The most interesting thing to watch last week was certainly
Beijing's Financial Work Conference, despite the debate featured in all the
media over whether Starbucks coffee should be driven out of the Forbidden City.
Not all the Financial Work Conference's policy proposals have yet been
released to the public, as the nation's key financial institutions are still
holding their own meetings to set their work agenda for the year that has just
begun.
But whatever the specific policies, the stage is already set for China's
domestic capital market to show unprecedented liquidity and become one of the
world's main magnets for investor money.
Rumor abounds in Chinese-language financial newspapers about millions of US
dollars pouring into the Chinese stock market, now partially open to overseas
investors.
Supposedly, one manager was asked to handle $700 million, probably from some
large international hedge funds. Some people estimate that there could be as
much as $80 billion worth of international hot money already inside China.
It doesn't matter whether the rumor can be confirmed. The basic facts are
beyond doubt: With 20 trillion yuan ($2.57 trillion) in its 2006 GDP and close
to 10 trillion yuan ($1.29 trillion) in domestic stock market capitalization,
China is a new breeding ground for the world's largest corporations and merger
and acquisition deals.
With few ready channels to other investment markets, China's domestic capital
from social security funds to private savings is large enough to send its stock
market skyrocketing. Enough signs were seen in 2006, when the domestic
yuan-denominated A-share index almost doubled in just a few weeks before the end
of the year.
Even though A-shares are now supposedly only traded by domestic and licensed
foreign institutional investors on the Chinese mainland, there is no way to
completely block or effectively check the international money flowing into the
market. I personally have some friends, mostly overseas Chinese, who have been
busy stir-frying the A-shares quite happily for the last few months.
I was not surprised about the rumor that Lenovo plans a domestic listing in
addition to its Hong Kong listing. And if I were Lenovo's finance advisor, what
I would say to Lenovo Chairman Yang Yuanqing is: "Do it. Better do it now."

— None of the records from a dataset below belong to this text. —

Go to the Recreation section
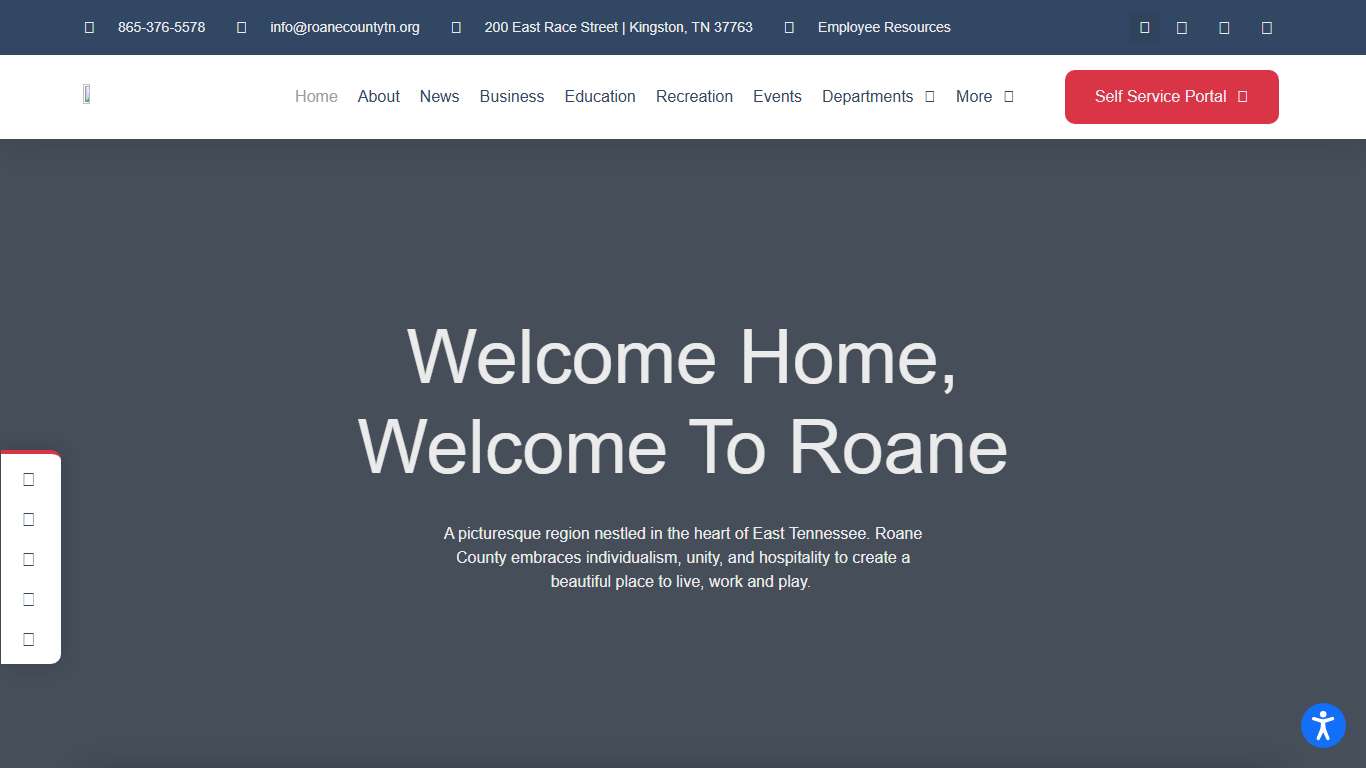This screenshot has height=768, width=1366. (694, 97)
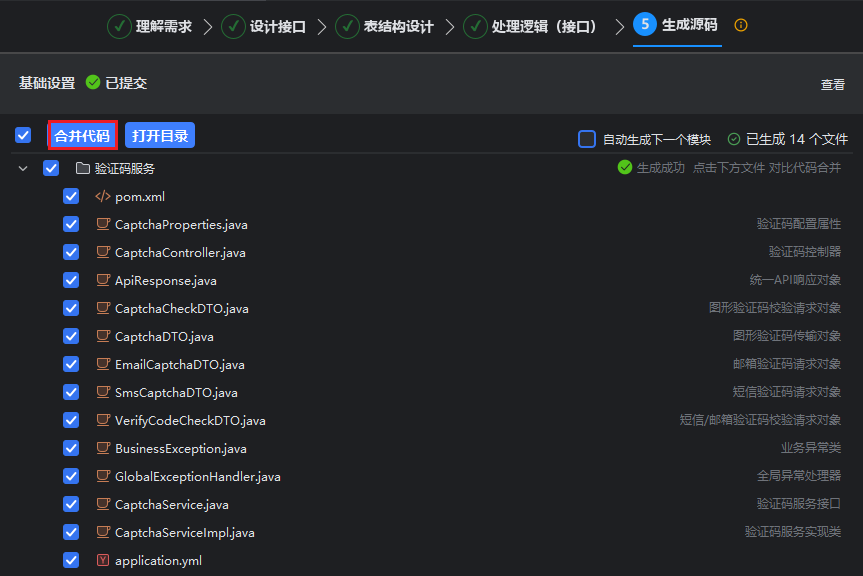
Task: Click the 合并代码 button
Action: pyautogui.click(x=82, y=135)
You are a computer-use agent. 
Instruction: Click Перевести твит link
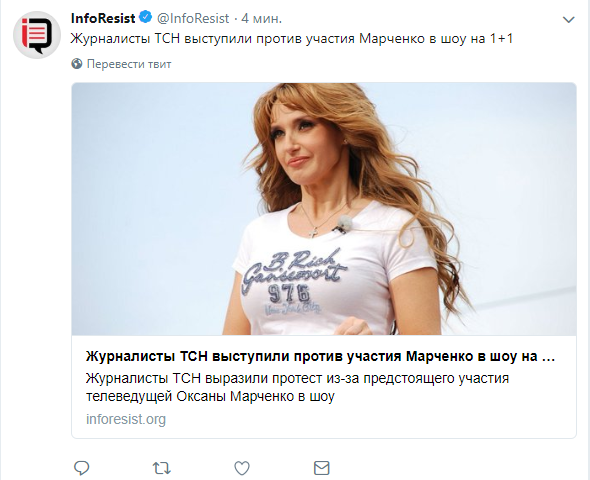[x=129, y=64]
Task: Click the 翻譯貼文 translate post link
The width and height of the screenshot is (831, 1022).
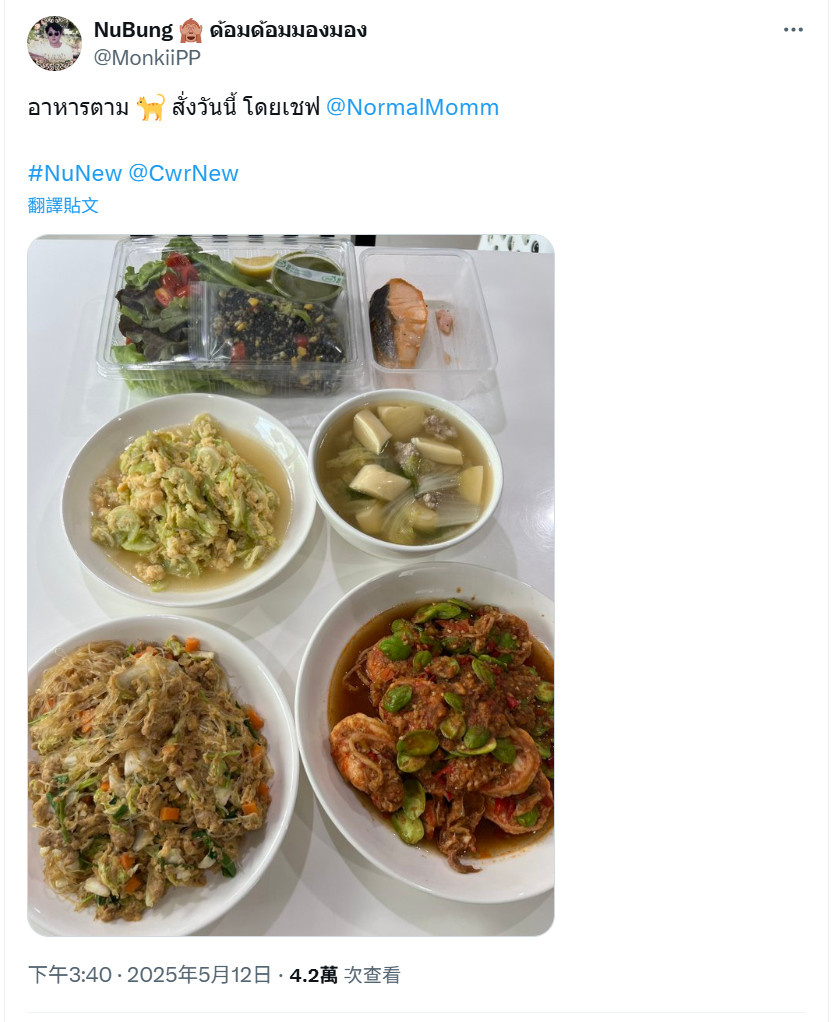Action: click(x=63, y=205)
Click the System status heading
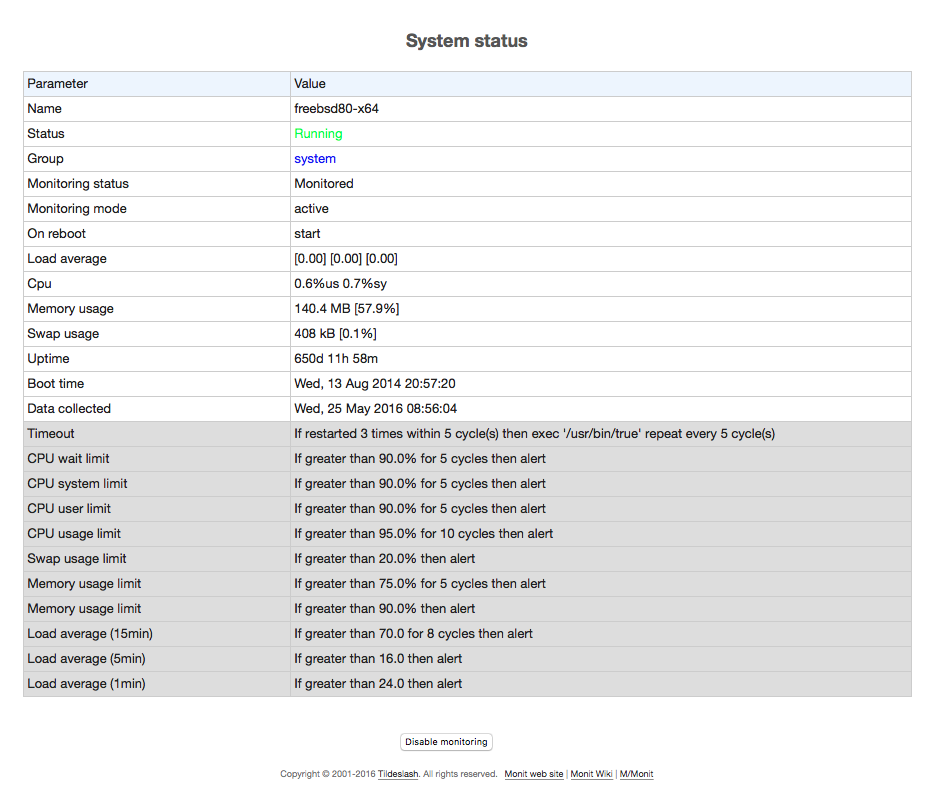 [466, 40]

Having said all this, it will be for the benefit of the entire world if the
central government in Beijing can handle its "financial work" with new concepts
and new skills. Despite the old name, Beijing's financial work is vastly
different now from just two years ago, and increasingly changing. There will be
a day, not far from now, when the renminbi is fully convertible and the A-share
market completely open to international investors, including all the hot money
that can easily throw a careless government into a helpless state.
For one thing, controlling the market by dividing its players into different
classes and sectors, a method used in the past, will no longer apply. The system
will have to shift to the control of process, which requires minute-to-minute
monitoring and swift reaction in regulating all players.
So it is right that this year's Finance Work Conference did not accept the
proposal for setting up a super bureaucracy to control the State-owned financial
institutions. Following such a proposal is like wasting time on whether to have
a Starbucks in the Forbidden City.
Instead, to have a responsible and truly independent financial auditing
system is a much more pressing task.